■ EXERCISE INSTRUCTIONS: Your copy should match the records exactly, except that it contains no pictures.

───── GIVEN INFORMATION

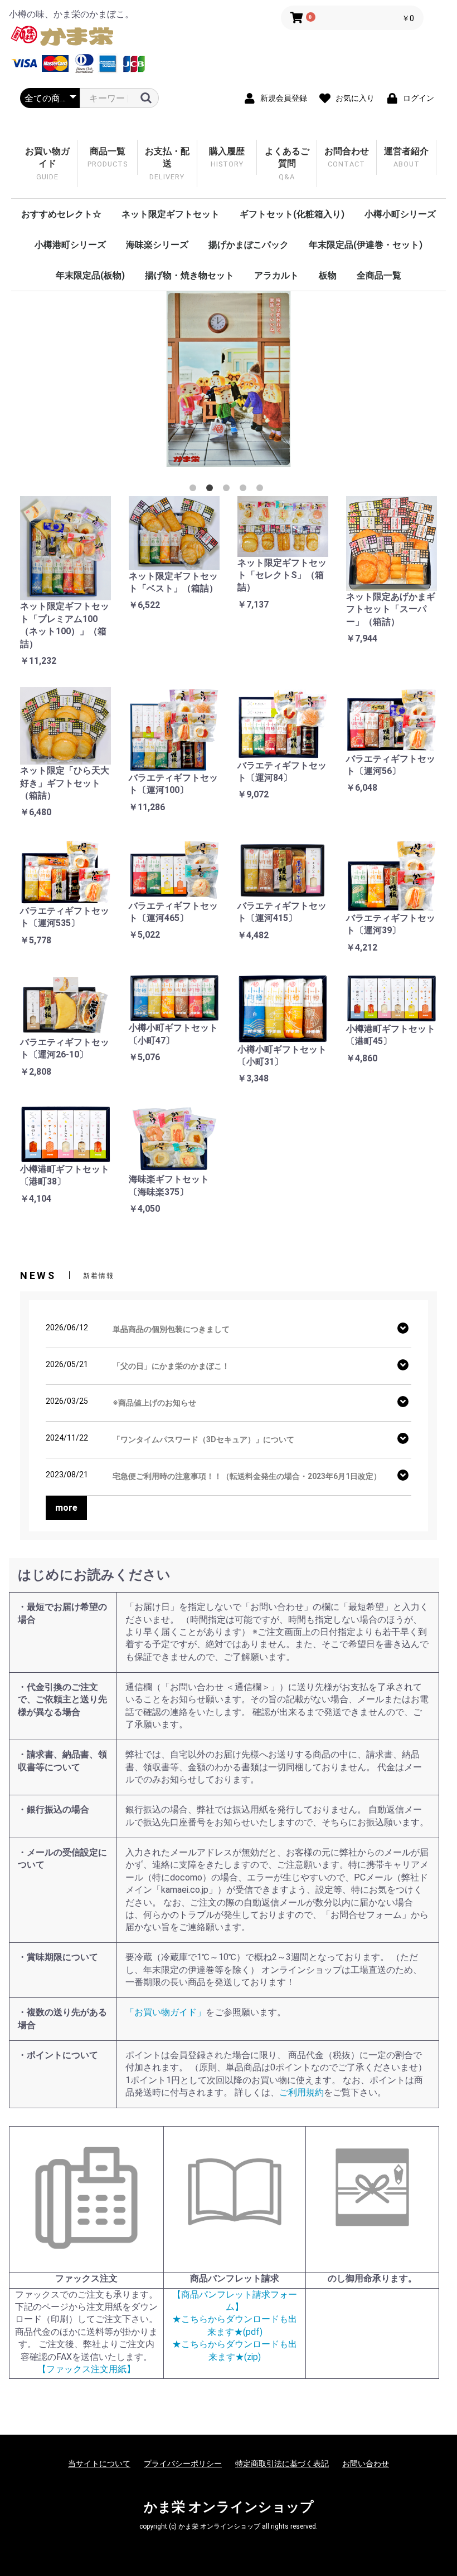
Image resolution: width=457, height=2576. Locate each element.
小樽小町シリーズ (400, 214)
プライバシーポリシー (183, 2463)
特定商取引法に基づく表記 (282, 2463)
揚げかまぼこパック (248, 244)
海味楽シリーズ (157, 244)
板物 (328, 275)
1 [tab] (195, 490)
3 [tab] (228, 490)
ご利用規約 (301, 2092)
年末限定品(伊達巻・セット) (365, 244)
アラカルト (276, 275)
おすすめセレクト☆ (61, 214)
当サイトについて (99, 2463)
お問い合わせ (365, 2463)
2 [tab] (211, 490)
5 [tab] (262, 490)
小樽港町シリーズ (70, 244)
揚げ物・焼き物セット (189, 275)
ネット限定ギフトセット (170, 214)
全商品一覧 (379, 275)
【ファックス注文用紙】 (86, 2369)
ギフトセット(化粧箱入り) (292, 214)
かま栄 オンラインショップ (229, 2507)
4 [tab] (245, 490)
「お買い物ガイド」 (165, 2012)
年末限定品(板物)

──────────

■ OUTPUT OF THE TASK:
Image resolution: width=457, height=2576. Locate each element.
小樽小町シリーズ (400, 214)
プライバシーポリシー (183, 2463)
特定商取引法に基づく表記 (282, 2463)
揚げかまぼこパック (248, 244)
海味楽シリーズ (157, 244)
板物 (328, 275)
1 [tab] (195, 490)
3 [tab] (228, 490)
ご利用規約 (301, 2092)
年末限定品(伊達巻・セット) (365, 244)
アラカルト (276, 275)
おすすめセレクト☆ (61, 214)
当サイトについて (99, 2463)
お問い合わせ (365, 2463)
2 [tab] (211, 490)
5 [tab] (262, 490)
小樽港町シリーズ (70, 244)
揚げ物・焼き物セット (189, 275)
ネット限定ギフトセット (170, 214)
全商品一覧 (379, 275)
【ファックス注文用紙】 (86, 2369)
ギフトセット(化粧箱入り) (292, 214)
かま栄 オンラインショップ (229, 2507)
4 [tab] (245, 490)
「お買い物ガイド」 (165, 2012)
年末限定品(板物)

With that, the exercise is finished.